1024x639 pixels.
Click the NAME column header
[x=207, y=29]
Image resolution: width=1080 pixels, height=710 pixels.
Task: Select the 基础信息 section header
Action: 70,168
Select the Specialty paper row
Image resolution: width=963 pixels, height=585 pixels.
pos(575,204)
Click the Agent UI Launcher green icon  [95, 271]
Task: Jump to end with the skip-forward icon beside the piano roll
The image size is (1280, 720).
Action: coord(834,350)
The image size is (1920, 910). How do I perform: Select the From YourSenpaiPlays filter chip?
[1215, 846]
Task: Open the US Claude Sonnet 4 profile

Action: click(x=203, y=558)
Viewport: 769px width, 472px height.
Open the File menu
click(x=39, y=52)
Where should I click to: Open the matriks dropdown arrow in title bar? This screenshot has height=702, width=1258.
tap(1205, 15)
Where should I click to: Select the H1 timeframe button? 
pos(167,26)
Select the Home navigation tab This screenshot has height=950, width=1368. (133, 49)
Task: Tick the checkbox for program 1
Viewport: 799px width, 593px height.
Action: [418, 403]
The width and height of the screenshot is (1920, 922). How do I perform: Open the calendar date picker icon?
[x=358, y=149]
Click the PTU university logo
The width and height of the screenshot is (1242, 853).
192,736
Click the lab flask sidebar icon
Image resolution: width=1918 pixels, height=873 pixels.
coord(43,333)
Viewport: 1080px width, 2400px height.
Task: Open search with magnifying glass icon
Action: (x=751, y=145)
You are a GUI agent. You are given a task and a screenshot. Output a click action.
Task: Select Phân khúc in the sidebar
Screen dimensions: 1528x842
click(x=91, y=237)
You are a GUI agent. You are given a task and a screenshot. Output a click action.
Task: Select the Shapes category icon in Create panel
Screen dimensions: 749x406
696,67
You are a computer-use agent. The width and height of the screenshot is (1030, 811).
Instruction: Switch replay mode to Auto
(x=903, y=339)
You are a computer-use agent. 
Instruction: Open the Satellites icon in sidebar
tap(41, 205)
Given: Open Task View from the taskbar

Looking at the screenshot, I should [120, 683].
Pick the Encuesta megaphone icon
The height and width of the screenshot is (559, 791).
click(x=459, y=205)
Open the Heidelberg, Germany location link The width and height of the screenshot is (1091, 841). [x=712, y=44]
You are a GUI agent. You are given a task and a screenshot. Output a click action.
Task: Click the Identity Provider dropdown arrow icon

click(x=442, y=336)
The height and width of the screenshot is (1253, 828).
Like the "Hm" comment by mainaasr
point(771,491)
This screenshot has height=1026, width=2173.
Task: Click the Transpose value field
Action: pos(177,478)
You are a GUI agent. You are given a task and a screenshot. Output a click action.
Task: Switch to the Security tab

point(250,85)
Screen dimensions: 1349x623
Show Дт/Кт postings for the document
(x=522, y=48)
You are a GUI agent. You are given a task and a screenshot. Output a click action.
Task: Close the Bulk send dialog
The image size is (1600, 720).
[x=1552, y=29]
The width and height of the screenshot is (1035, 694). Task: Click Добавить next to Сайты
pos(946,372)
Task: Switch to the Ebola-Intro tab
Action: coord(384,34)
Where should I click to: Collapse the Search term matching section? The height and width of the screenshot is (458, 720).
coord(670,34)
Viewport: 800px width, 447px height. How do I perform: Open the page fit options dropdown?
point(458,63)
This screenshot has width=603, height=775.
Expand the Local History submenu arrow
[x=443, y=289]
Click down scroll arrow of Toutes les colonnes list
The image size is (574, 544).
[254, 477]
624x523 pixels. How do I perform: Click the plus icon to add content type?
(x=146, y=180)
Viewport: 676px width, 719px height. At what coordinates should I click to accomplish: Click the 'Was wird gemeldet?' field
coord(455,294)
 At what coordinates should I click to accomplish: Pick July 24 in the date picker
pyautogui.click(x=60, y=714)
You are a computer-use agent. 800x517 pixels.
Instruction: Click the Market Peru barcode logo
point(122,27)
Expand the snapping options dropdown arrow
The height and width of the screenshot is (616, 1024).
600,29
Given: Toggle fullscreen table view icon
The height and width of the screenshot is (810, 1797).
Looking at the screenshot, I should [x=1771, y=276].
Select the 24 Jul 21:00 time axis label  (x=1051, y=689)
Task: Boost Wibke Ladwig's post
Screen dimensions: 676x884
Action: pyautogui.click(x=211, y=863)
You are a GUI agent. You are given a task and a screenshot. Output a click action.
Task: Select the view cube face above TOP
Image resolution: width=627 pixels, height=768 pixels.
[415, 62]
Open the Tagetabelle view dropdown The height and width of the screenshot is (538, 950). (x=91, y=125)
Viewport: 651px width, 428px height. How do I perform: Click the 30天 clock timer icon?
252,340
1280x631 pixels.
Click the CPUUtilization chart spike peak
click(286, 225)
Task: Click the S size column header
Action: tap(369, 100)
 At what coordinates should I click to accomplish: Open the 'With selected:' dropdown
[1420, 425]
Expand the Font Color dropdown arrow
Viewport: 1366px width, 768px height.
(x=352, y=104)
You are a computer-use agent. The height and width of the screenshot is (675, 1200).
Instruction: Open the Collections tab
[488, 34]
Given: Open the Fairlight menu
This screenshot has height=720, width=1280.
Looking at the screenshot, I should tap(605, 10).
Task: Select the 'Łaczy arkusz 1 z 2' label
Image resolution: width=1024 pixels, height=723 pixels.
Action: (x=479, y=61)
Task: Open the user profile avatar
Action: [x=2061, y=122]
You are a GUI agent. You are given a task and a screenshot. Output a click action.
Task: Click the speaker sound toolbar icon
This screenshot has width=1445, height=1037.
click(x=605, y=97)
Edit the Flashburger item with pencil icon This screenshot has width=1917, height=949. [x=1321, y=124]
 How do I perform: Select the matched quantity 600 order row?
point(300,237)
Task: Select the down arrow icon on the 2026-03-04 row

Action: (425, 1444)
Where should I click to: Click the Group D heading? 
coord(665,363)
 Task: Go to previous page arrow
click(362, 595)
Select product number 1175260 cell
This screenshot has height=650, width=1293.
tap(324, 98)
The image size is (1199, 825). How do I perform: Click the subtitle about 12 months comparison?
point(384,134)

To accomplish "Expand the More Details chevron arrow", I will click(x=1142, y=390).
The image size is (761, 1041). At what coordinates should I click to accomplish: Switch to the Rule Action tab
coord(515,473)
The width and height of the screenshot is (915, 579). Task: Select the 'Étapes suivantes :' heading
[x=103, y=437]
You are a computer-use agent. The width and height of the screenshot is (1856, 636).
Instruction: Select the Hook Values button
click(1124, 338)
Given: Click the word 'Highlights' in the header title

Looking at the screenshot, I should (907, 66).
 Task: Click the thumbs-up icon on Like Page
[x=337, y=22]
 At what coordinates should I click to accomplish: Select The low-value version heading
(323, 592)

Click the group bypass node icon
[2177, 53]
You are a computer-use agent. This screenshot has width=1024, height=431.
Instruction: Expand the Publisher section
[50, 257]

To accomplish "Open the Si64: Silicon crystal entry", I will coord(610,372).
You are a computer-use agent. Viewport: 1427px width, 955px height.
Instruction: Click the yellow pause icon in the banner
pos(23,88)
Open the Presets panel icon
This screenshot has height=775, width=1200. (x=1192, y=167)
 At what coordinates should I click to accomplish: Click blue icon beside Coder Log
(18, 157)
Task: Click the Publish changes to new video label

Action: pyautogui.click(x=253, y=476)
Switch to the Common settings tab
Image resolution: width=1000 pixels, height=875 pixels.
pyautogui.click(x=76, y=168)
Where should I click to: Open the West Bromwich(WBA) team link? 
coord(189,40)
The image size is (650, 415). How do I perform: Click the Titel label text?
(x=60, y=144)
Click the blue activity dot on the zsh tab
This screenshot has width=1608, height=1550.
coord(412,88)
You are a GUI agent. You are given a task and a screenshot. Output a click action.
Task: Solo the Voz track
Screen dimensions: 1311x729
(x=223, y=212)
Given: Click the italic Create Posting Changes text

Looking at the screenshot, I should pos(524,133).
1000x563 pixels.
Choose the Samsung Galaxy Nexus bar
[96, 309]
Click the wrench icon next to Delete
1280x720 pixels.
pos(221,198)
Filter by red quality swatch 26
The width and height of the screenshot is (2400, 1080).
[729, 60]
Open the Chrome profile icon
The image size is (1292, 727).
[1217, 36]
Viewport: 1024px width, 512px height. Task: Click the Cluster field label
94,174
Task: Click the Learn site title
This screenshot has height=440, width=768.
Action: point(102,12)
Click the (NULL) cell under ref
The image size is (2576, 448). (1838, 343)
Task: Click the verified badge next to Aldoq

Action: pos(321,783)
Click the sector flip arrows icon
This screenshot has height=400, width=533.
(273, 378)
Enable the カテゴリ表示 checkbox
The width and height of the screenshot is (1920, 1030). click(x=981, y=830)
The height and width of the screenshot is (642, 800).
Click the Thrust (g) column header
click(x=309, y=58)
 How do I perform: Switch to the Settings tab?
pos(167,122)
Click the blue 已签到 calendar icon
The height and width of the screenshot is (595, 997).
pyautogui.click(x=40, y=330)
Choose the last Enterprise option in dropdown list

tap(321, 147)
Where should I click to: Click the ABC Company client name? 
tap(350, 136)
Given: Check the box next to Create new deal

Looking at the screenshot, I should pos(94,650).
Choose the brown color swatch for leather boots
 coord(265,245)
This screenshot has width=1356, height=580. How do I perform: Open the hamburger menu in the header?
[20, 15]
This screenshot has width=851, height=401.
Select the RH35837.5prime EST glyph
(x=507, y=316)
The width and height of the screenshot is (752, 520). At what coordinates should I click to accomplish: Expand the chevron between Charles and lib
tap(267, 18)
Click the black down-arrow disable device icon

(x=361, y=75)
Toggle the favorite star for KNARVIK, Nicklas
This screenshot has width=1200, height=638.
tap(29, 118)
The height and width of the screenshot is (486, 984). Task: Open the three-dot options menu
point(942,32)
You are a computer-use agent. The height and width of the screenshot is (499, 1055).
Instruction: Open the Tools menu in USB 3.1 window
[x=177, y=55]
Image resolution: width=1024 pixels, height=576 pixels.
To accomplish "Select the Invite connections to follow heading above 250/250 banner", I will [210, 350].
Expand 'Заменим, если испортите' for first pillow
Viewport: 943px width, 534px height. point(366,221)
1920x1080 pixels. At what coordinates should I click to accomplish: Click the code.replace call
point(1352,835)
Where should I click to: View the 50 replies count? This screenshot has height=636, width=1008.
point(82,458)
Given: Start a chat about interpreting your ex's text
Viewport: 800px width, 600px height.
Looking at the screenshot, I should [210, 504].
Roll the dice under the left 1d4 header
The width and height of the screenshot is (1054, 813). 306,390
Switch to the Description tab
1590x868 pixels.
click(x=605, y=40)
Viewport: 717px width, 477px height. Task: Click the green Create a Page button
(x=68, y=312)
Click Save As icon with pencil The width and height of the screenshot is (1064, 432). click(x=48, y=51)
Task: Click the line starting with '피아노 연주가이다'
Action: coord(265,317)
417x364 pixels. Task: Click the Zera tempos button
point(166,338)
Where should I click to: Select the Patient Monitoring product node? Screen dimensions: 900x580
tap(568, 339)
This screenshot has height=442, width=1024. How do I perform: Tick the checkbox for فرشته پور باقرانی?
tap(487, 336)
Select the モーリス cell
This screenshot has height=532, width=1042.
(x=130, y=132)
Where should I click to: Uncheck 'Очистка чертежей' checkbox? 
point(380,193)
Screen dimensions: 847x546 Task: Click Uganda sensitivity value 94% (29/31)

····················

Filter this listing and copy only the lines holding the word "computer".

**Exercise answer:**
You are a computer-use agent. The width and height of the screenshot is (1030, 811).
You are a computer-use agent. 
You are a computer-use agent. 800x517 pixels.
You are a computer-use agent. The height and width of the screenshot is (675, 1200).
You are a computer-use agent. The width and height of the screenshot is (1856, 636).
You are a computer-use agent. This screenshot has width=1024, height=431.
You are a computer-use agent. Viewport: 1427px width, 955px height.
You are a computer-use agent. The height and width of the screenshot is (499, 1055).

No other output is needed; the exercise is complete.